A few thoughts, more or less at random:
(1) You're grieving. 99% of your reaction is probably about that, and not about how other people are responding to Bowie's death.
(2) I think using our own spaces to highlight the 1967 and 1987 incidents is fine, if that's what we're inclined to do. Like, the Establishment article on those incidents seems responsible to me and I'm glad I read it.
(3) But I think using other people's spaces to interrogate their grief and rub salt in their wounds to get a rise out of them is sadistic and generally a shitty thing to do.
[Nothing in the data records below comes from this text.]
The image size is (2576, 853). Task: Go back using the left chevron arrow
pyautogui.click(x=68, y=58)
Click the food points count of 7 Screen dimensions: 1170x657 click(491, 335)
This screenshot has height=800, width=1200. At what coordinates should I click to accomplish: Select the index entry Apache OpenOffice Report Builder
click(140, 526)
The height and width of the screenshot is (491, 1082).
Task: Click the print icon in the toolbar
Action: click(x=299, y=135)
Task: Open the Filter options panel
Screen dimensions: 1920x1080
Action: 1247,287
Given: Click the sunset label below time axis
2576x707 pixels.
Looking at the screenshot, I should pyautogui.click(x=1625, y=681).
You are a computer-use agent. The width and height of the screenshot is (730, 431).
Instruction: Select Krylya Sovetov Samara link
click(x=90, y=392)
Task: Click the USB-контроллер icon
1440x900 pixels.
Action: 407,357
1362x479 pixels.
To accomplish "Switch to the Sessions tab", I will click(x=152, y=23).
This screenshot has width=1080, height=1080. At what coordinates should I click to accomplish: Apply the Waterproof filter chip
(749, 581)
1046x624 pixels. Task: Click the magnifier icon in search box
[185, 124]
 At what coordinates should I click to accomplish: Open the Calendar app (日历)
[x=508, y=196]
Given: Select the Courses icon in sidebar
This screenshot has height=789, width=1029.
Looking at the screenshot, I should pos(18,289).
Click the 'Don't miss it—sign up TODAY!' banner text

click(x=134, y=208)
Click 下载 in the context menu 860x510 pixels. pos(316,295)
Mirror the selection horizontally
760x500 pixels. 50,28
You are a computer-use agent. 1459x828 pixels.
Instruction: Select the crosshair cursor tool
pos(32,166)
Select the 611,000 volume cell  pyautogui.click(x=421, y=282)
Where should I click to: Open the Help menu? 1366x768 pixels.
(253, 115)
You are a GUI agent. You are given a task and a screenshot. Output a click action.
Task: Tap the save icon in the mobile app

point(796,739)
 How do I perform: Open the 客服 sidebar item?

Roman Polanski disgusts me, but someone who goes around on the day of his death individually shaming folks who mourn him is telling us more about their own capacity for evil than they are about Polanski's.
(4) I daresay the grief white Bowie fans, even LGBT ones, feel may be dwarfed by the grief black GenX-and-older Bill Cosby fans feel, both because of the more certain pattern of behavior (58 incidents vs. two) and because black kids never catch a goddamn break. Imagine a Venn diagram of Cosby, Michael, and Whitney with the axes "dead" and "credibly accused of sexual assault" and imagine how black folks who grew up in the 80s are feeling right now. Sure, Cosby's technically the one who's not dead, but it's still grief. And I think this can be a point of empathy.
(5) We need to have a larger conversation about human moral complexity, about how all of our faves are problematic, about how *we're* problematic and judging ourselves by the public reputations of our faves isn't going to make us better people, and about how the solution to this isn't to just uncritically accept everyone and stop giving a shit. But that's not a conversation I need to be having with someone who's grieving. Be kind to yourself and take a break from social media. And if you have any "friends" who exhibited the behavior described under #3 above, maybe consider unfriending them. You don't need to surround yourself with people who are trying to draw blood.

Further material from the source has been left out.